Upping the ante is the 19 Crimes company, which deploys criminality in multiple ways, asking consumers to relate both to White outlaws and tropes of the criminalblackman. The product line includes varietals such as Cabernet Sauvignon, Shiraz, “The Warden,” and “The Banished.” Sommelier André Mack tasted the “CALI Red” and had this to say: “Ah ha! It’s a little bit of sulphur, it’s like a hair salon action going on here…” Mack later noted that the wine’s purple color was unnatural and nonexistent in grapes. Also, the wine tasted like cupcakes. CALI Red was one of two for which the brand used Snoop Dogg as the marketing lead. The other was CALI Rosé. Naming Snoop Dogg as an innovator and creator who “embodies the timeless values of the 19 Crimes rogues who came before him,” the marketing cheered, “Glasses up!” Interestingly, the website did not launch with age checks for legal alcohol consumption, as other companies do.




Photos taken by author in a Philadelphia supermarket, June 2021.


Other products at 19 Crimes are literally a world apart from gangsta rap-keeping-it-real Black criminality. Instead, they herald the British convict population that settled in Australia. Apparently celebrating the dispossession, desecration of land, disruption of culture, and death that colonizers visited upon indigenous populations, the brand describes its genesis as follows: “Nineteen crimes turned convicts into colonists. Upon conviction British rogues guilty of at least one of the 19 crimes were sentenced to live in Australia, rather than death…For the rough-hewn prisoners who made it to shore, a new world awaited. As pioneers in a frontier penal colony, they forged a new country and new lives, brick by brick. This wine celebrates the rules they broke and the culture they built.” While the brand seems to revel in the colonists’ masculine break with authority, the reality is that the British politicians who ejected the convicts sent along with them grapevine cuttings. Wine could be a profitable plantation crop in which the convicts could toil for the empire. Not only that, it would be part of a civilizing mission for working-class, law-breaking drunks who were tossing back too much gin and other spirits. The thinking went, “If we can get all these reprobates who we’ve sent to Australia to start making wine and drinking it themselves, a lot of the social problems that they were part of back in Britain will go away. They will become different people through the consumption of wine.”

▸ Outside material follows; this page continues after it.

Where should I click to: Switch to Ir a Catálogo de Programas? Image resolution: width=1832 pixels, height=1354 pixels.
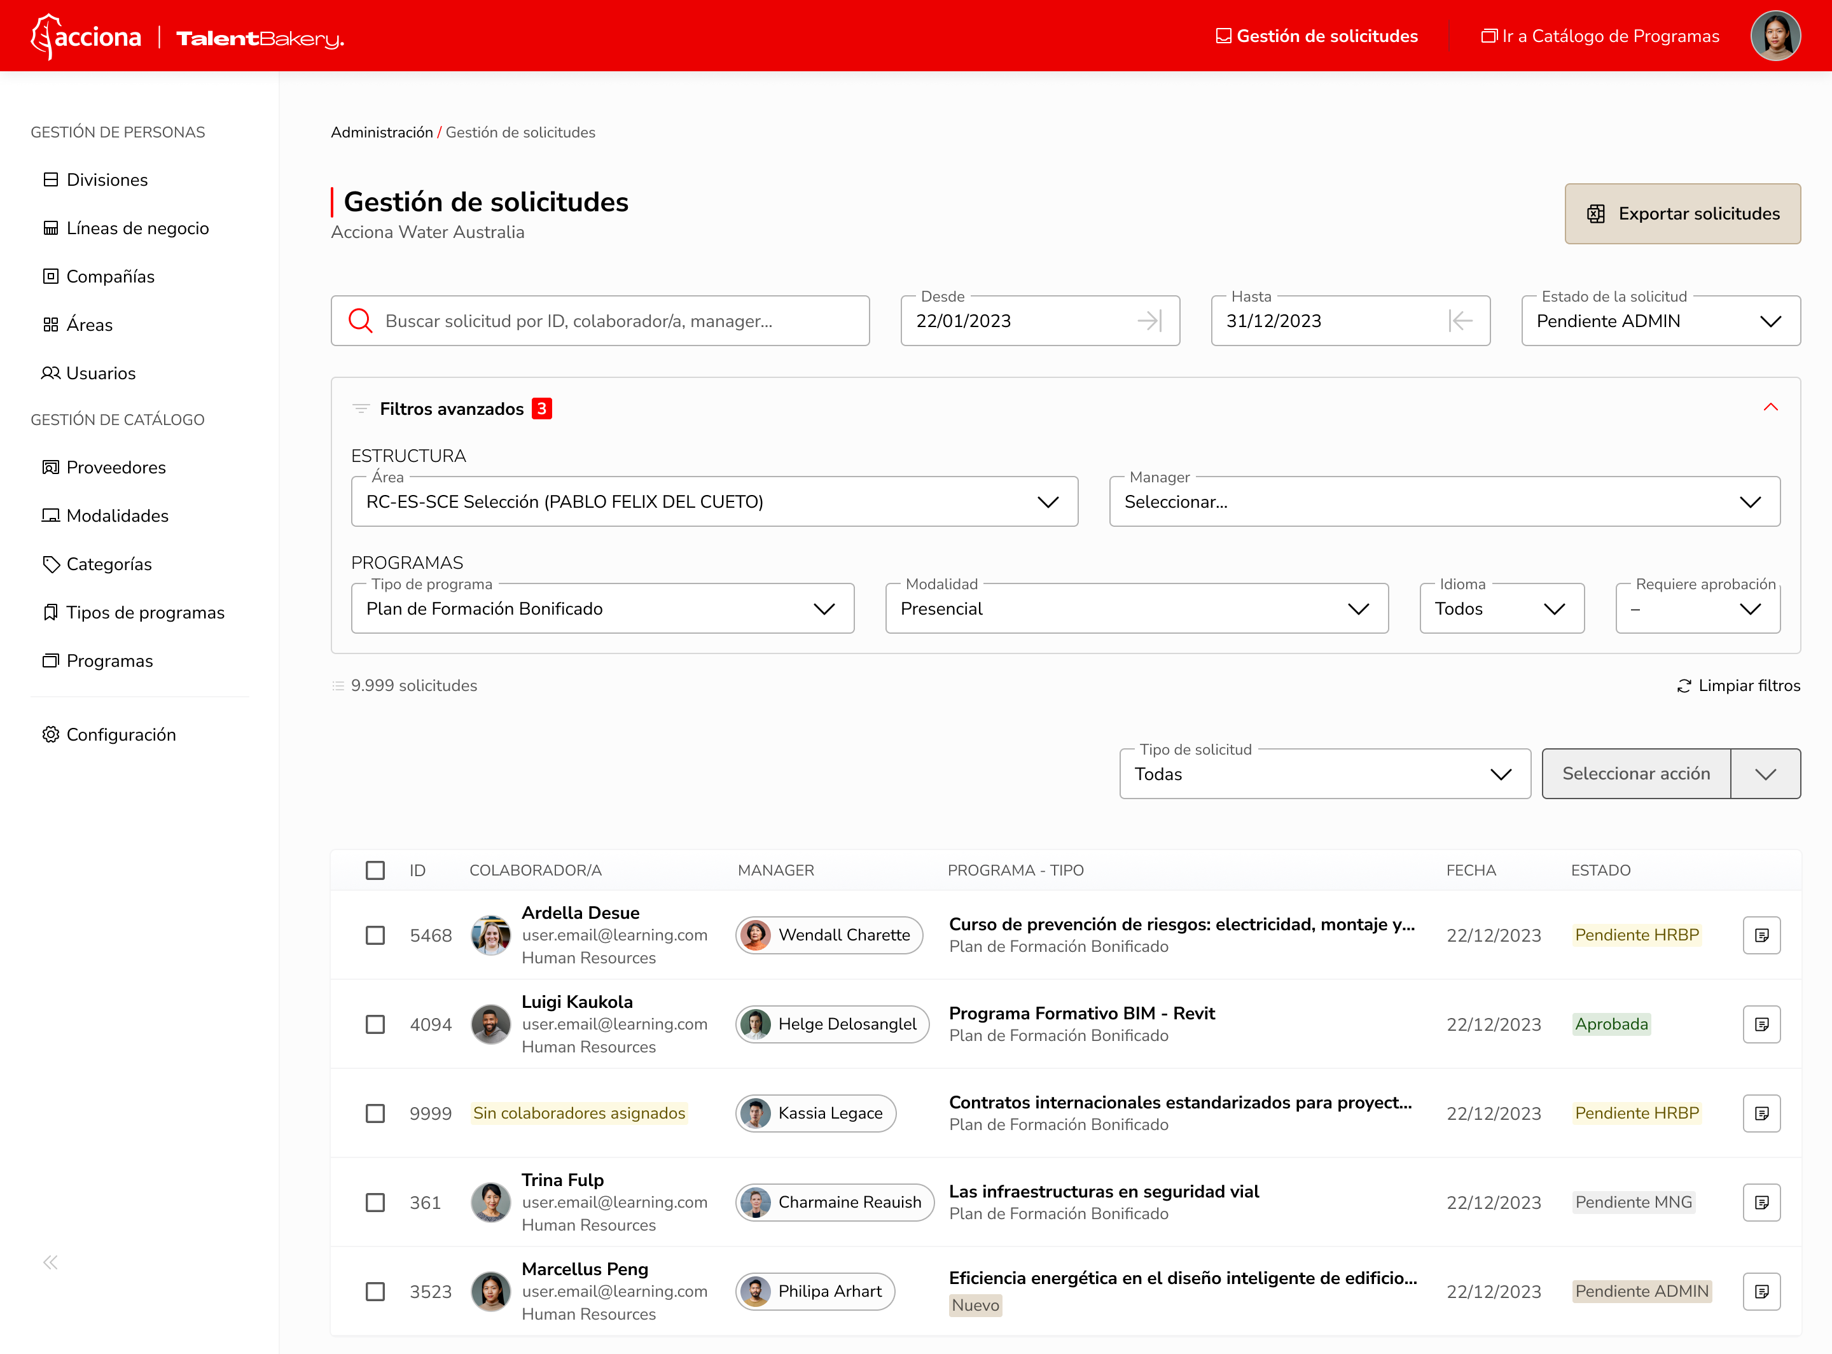point(1600,35)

Photo taken by author in a Philadelphia supermarket, June 2021.


For winemakers disinclined to embrace lawlessness, it remains possible to court a wide constituency of wine drinkers with the most anodyne, cheerfully bland projection of Whiteness. In February of 2024, Bon Appetit reported on a viral internet meme that deployed images of an unremarkable, mass-produced wine from Josh Cellars. Reportedly the biggest US wine brand priced higher than $10, its ubiquity as well as its presentation—“You just don’t expect to see a normie dude name in the wine aisles”—made it an easy target for jokes. Still, a “broadly appealing flavor profile” and a “delightfully common name” have made it an “everyman” wine.

            Would the same hold true if it were called “Jamal"?